__ASSIGNMENT__
Each line of the records must appear in your answer exactly, with no pictures.

[Dataset entries]
• • • •

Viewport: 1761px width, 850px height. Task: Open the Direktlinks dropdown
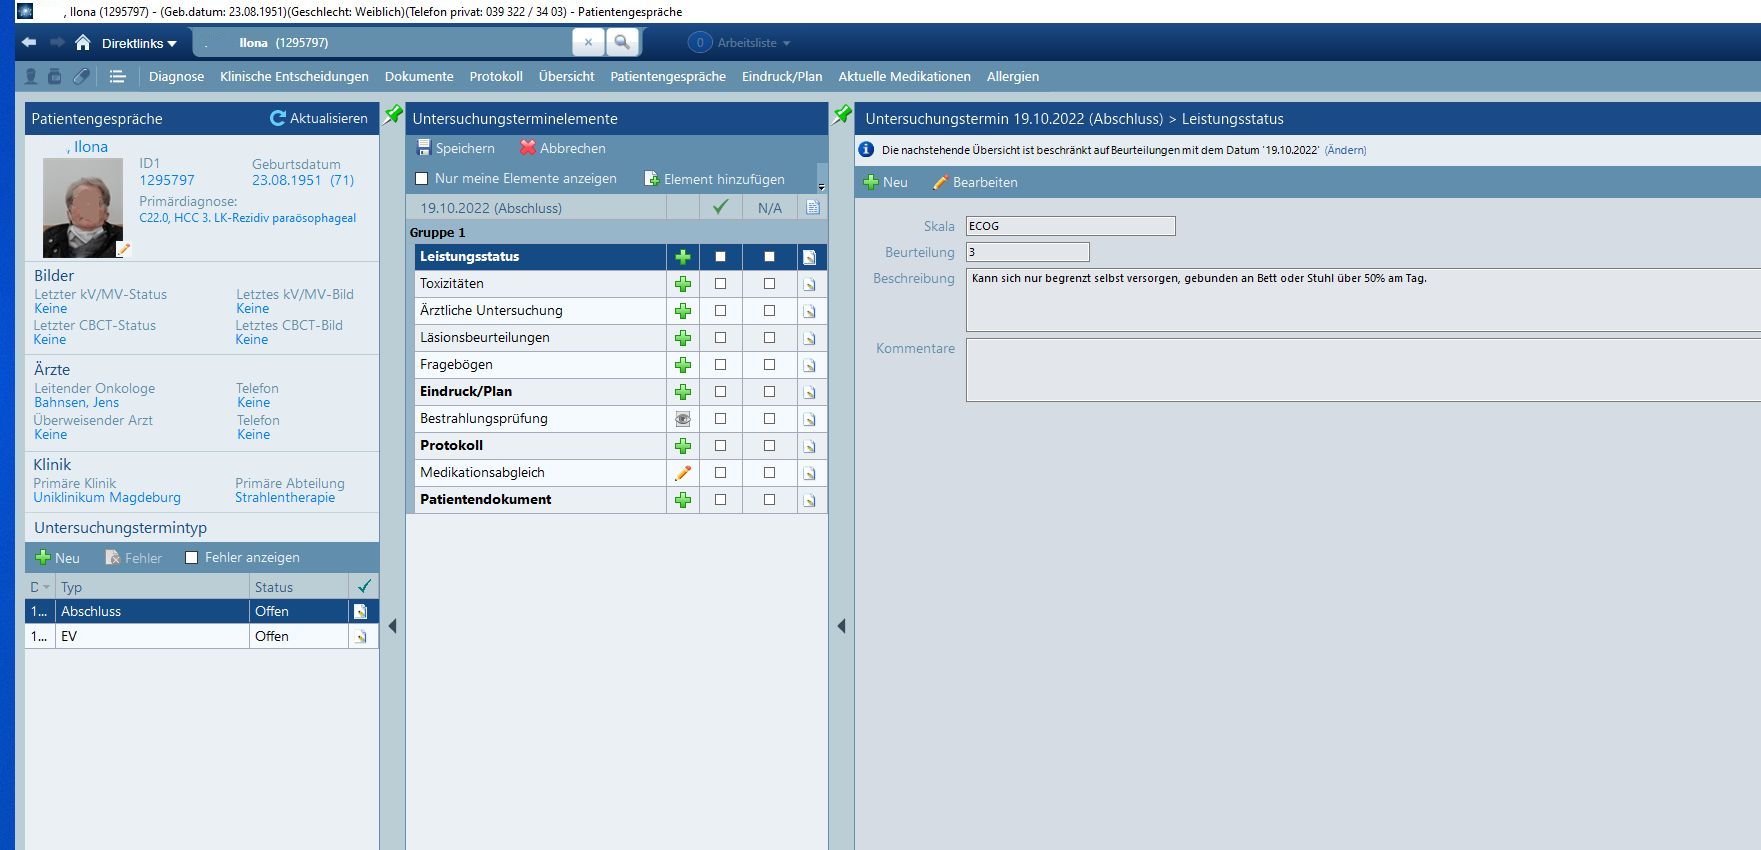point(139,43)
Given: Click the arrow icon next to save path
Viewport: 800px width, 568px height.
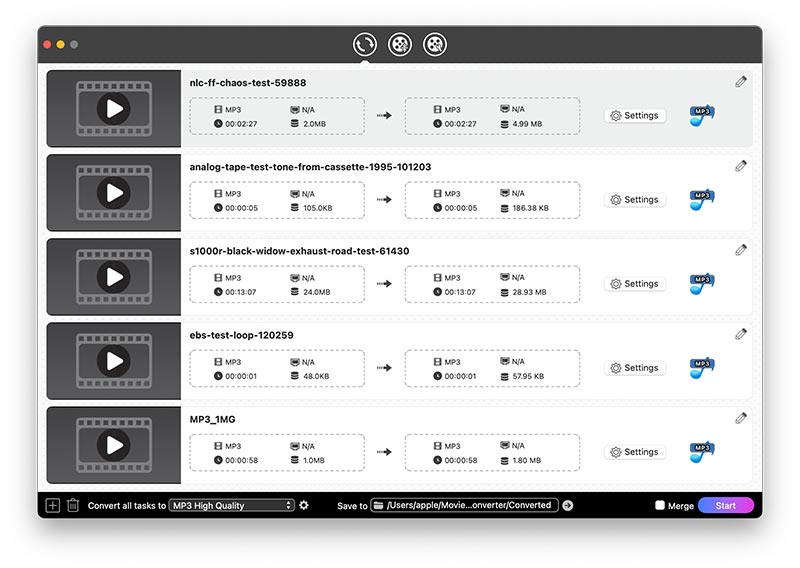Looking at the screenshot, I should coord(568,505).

• • • •

__ANSWER BELOW__
Viewport: 1761px width, 850px height. Task: Open the Direktlinks dropdown
point(139,43)
Given: Click the arrow icon next to save path
Viewport: 800px width, 568px height.
Looking at the screenshot, I should coord(568,505).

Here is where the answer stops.